= Michaela Klarwein =

German actress

Michaela Klarwein (1946 or 1943 in Munich) is a German actress.

== Life ==
Klarwein was born as daughter of the opera singer Franz Klarwein in Schwabing. She attended the Rudolf-Steiner-Schule in Munich and then a grammar school in Hamburg. Afterwards she began her studies at the acting school in Hamburg under Hildburg Frese. Half a year before her final exam she got a contract at the Hamburger theater 53 and played there in Carl Sternheim's Die Hose. From Hamburg she went for two and a half seasons to the Hessisches Staatstheater Wiesbaden. She continued her career at the Deutsches Theater Buenos Aires. With the theater she went not only as an actress, but also as an assistant director on tours in Argentina, Brazil and Chile. After her stay in South America she was engaged in Nuremberg and then went to the Theater Oberhausen in 1968. This was followed by firm and individual contracts in Hamburg, Hanover, Munich, Bern, Stuttgart, Krefeld, Bregenz, Bonn, Nuremberg, Cologne and Düsseldorf.
She was part of several tour productions and took part in the summer games in Wunsiedel and Feuchtwangen. On television she had guest appearances in Lindenstraße, Der Fahnder, Die Anrheiner, 7 Tage Glück and in the feature film Engel & Joe.
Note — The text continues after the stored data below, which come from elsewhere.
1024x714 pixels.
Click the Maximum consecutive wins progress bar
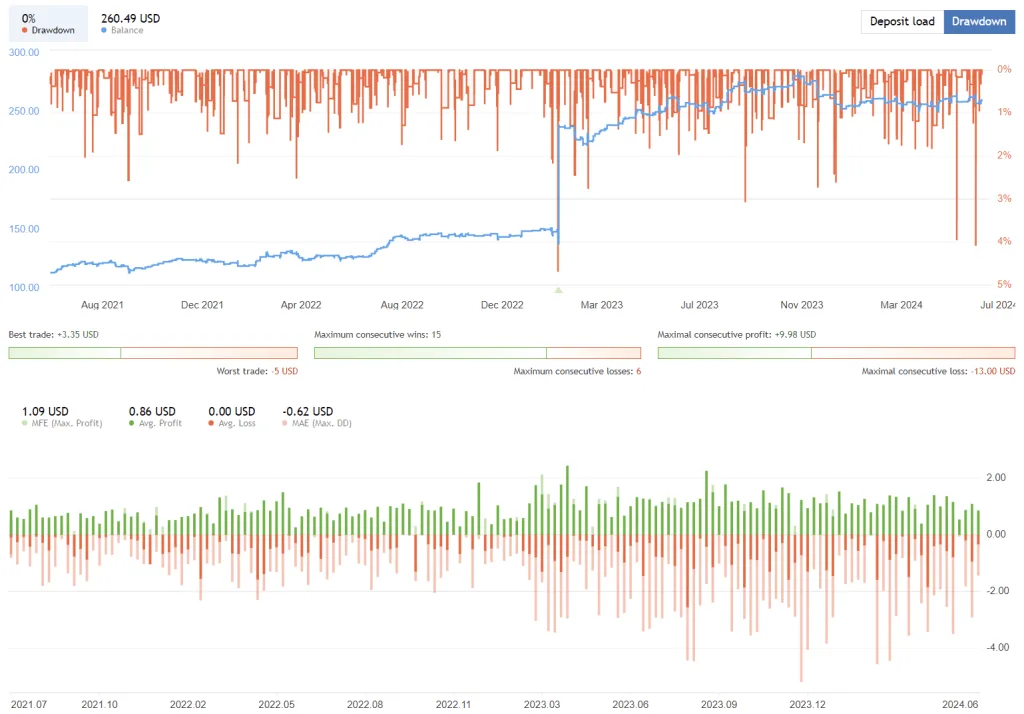click(x=477, y=352)
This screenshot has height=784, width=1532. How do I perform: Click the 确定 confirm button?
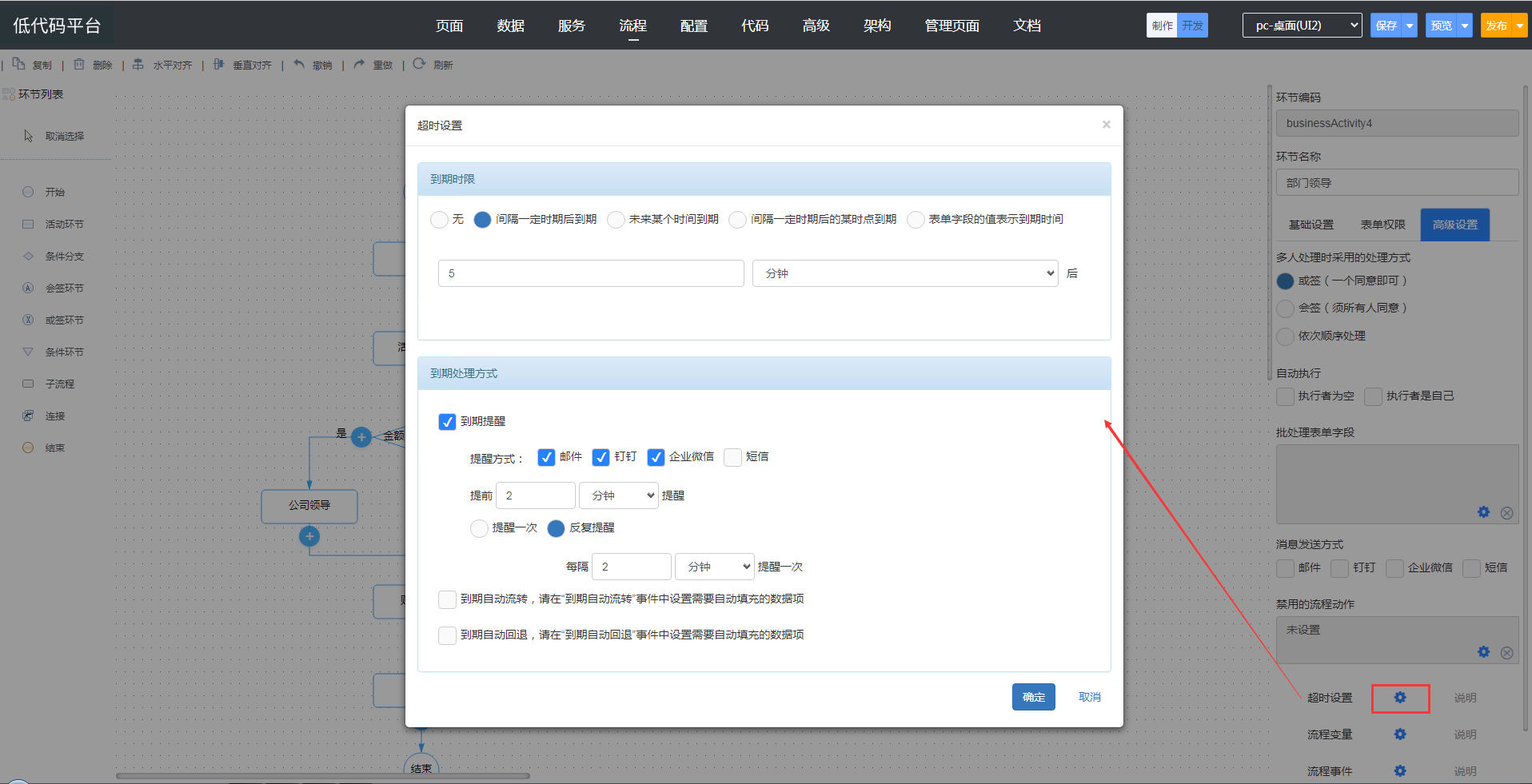tap(1033, 697)
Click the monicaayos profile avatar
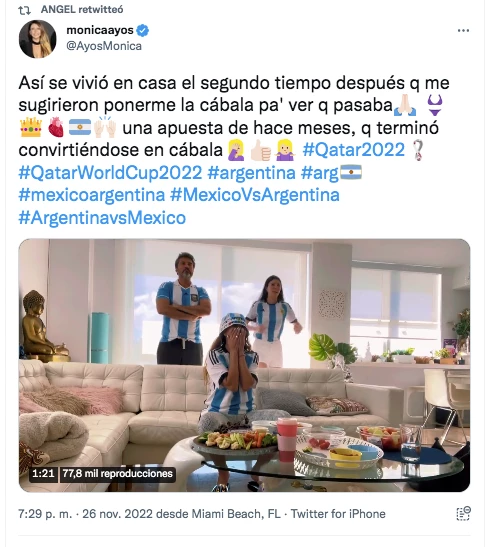Screen dimensions: 500x547 tap(37, 39)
She also synchronizes and speaks radio commercials.

== Performances ==
- She was an opera singer under the direction of Herbert Junker in 1965 in Puccini's Madama Butterfly as Kate Linkerton.
- On 16 October 1965, she made an appearance on the Saturday night TV show Einer wird gewinnen.
- She had a part in the series Der Kommissar, episode 54 Blinde Spiele (1972).
- Among her various theatre performances is the work premiered of Aller Tage Abend at the Landestheater Linz in 1989.
- In the play Barefoot in the Park she played Ethelle Banks.
- After an appearance at the Gandersheimer Domfestspiele she received in 1997 the "Roswitha-Ring".
- 2010 she played the nun Severitas at the side of Kalle Pohl in the play Denn sie wissen nicht, was sie erbeben.
- 2014 she worked among others at the side of Andrea Spatzek, Gudrun Gabriel and Marijke Amado under the direction of Helmuth Fuschl in Kalender Girls.
- She was one of the German dubbing actors of the Japanese cartoon Summer Wars.